Well this was very nice news to wake up to. My story Grind (which you may remember is published in the Pacific Monsters anthology from Fox Spirit books) received an honourable mention in this year’s Best of Horror 2017 collection from Ellen Datlow.

This is officially a Big Thing. When I started writing I looked at Ellen’s collections and said, “That’s it. That’s where I’m aiming for.” And while I may not have quite gotten there this time….

To quote the man, “Next time, Gadget, next time.”

What I learned From…. Nemesis Games, by James S A Corey


Long time readers (I know there are some of you, Analytics wouldn’t lie to me) may remember a while back I used to post about what I learned from each book I read. I thought with was a better take on reviewing books, especially coming from the “if you have nothing good to say, say nothing” school of being brought up and, well, there are some pretty bad books out there.

So, in the spirit of keeping things positive I decided to pick a few things I learned from a book as I’m old enough to be sure now that you will always learn something new if you pay enough attention.

So, let’s pick up this series again with Nemesis Games by James S A Corey…

Nemesis Games.jpg


For those who don’t know, Nemesis Games is the fifth book in the Expanse series of sci fi novels, which follow Captain James (why is it always James?) Holden and his merry around the inner solar system in a hard sci fi version of our nearish future.

To cut to the chase, you should read this series. The hard and realistic application of politics over long distances has me pushing The Expanse series as Game of Thrones in space, and I’ve managed to get misters (they’re a writing pair) Corey a few extra readers (No need to thank me, but a names character wouldn’t go amiss).

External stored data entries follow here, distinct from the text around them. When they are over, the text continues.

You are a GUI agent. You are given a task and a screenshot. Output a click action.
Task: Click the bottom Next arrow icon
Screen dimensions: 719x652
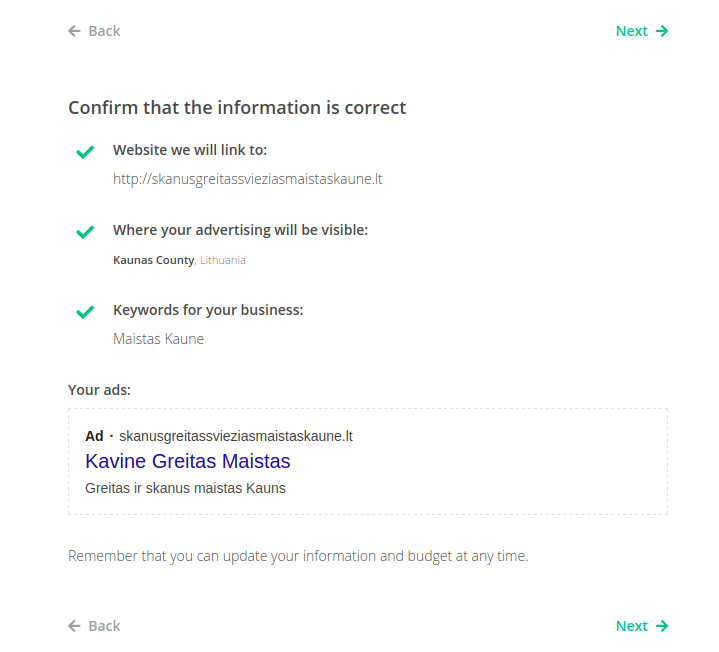[x=662, y=626]
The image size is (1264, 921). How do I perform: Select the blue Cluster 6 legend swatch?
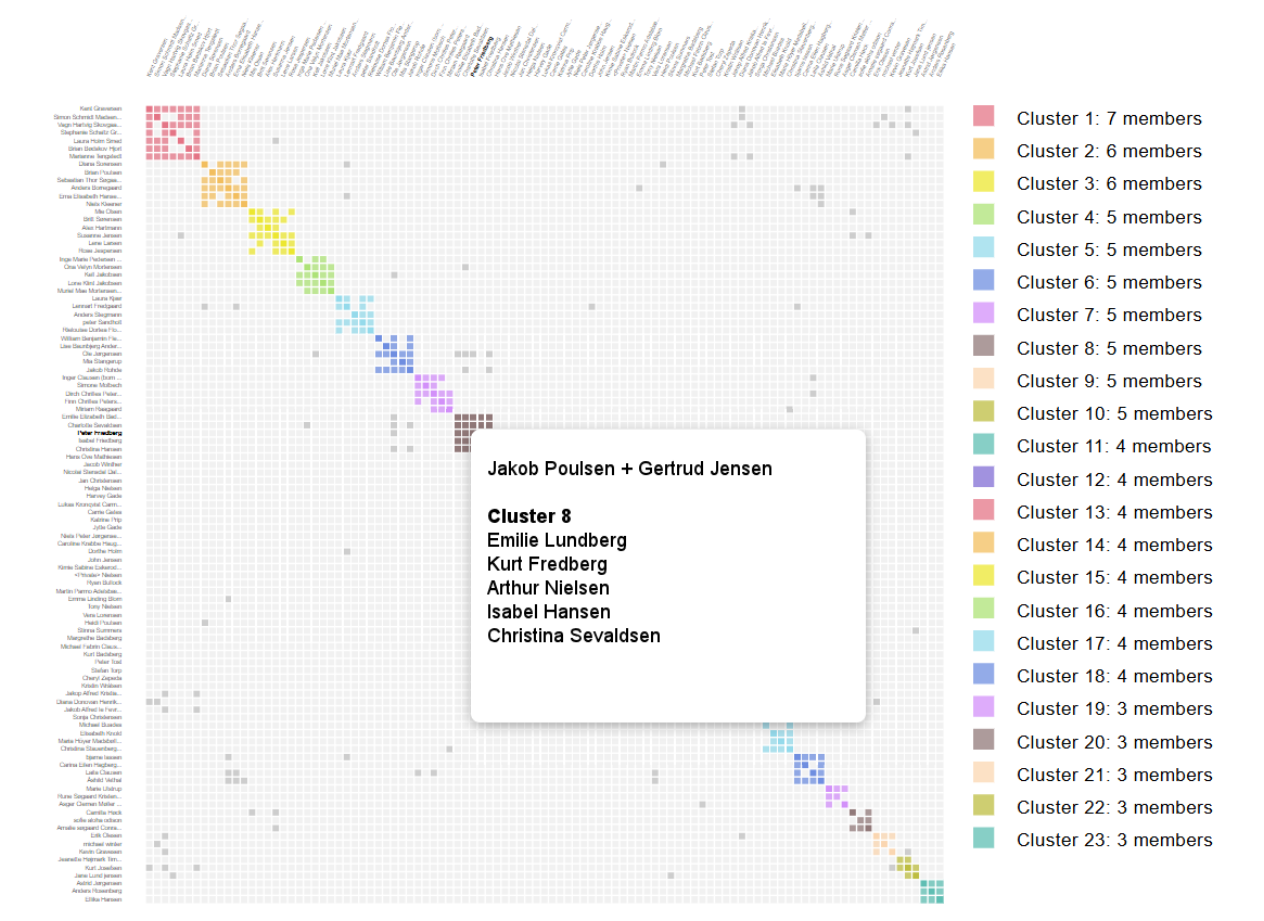984,281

But, Nemesis Games in particular….. it’s often harder to learn something from a good piece of art then it is from a bad one. By definition, a good piece of art is good at more than one thing, so it can be difficult to pick exactly what was good about it. And that certainly is the case here. The pacing is steady where it needs to be, racing where appropriate. The action is mind blowing in its scope, without crossing that indistinct line into silly, and the characters are believable…. ah, there we go. Characters. Or, more specifically, the crew of the Rosy. Or even more specifically, the Captain, James (always James!) Holden.

Here’s a thing – one rule writers are always told is avoid the White Knight protagonist. They’re boring, they avoid conflict. Bad bad bad. And Holden is about as cookie cutter a White Knight as they come. He always does the Right Thing, will never do anything which could hurt someone else, even if they deserve it, plays by every single rule, and will go out of his way to be honest accommodating.

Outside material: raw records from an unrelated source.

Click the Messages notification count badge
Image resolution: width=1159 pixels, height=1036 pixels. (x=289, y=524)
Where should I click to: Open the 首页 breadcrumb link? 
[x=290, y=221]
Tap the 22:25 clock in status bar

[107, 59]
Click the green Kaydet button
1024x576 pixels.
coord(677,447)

And yet, Holden manages to be the biggest conflict creator in the actual solar system.

Corey gets around this by making Holden’s decisions be the creator of conflict in others. Semi spoiler alert for the first book, but him insisting on following his moral code of being open and truthful almost sets of a civil war int he first book. Twice.

That neat little sidestep alone would make Holden a worthy main character, but Corey compounds the interest by giving him more complicated sides, in the form of his crew.

Image result for james holden the expanse

“What? We always casually hang around the table casually like this.”

We have Alex, the pilot acting as Holden’s regret, Naomi who gives him the awareness to question his own actions, and, my personal favourite, Amos, who ably embodies the amoral psychopath in us all. And without giving too much away, in Nemesis Games Holden is left on his own, bereft of his personality extensions he very much was left at the whim of the conflict he himself set in motion in earlier books.

So, what did I learn from Nemesis Games? That there are rules to writing, but if you have a plan, sometimes they’re more guidelines.


Aurealis Awards


Well, I didn’t win. I did say I didn’t expect to. The other finalists were spectacular each and every one. And as I said, just being among them is honour enough for me in one go. And Chris Mason’s story ‘The Stairwell’ was a standout.

So, congratulations to Chris and of course all the other winners and finalists, and I encourage you to go read The Stairwell, it really is worth your time.

Dreadball – Writing the story


Regular readers (I have some, Google Analytics wouldn’t lie to me) will know I’ve done some regular writing for Mantic Games, creating the back story and fluff for a few of their games, including the sci fi  setting for Dreadball. It’s a tonne of fun, and the game is about to be released, and then this morning the below popped up on my feed….


It feels off hearing people talk about the background I wrote as if it were a real thing. Good, but odd.  Reading the Dreadball facebook pages its great to see the players picking up the fluff and running with it. I’m really happy it seems to be going down well.

And I’m especially happy that Elmer And Dobbs the commentators are particular favourites.

Image result for dreadball elmer and dobbs

Aurealis Awards – and me!




Y’see that image right there? That one, just above these words? That applies to me.  I know, I’m shocked too. So shocked it would seem I completely forgot to mention that my story Grind from the Pacific Monsters anthology was shortlisted for the horror novella category.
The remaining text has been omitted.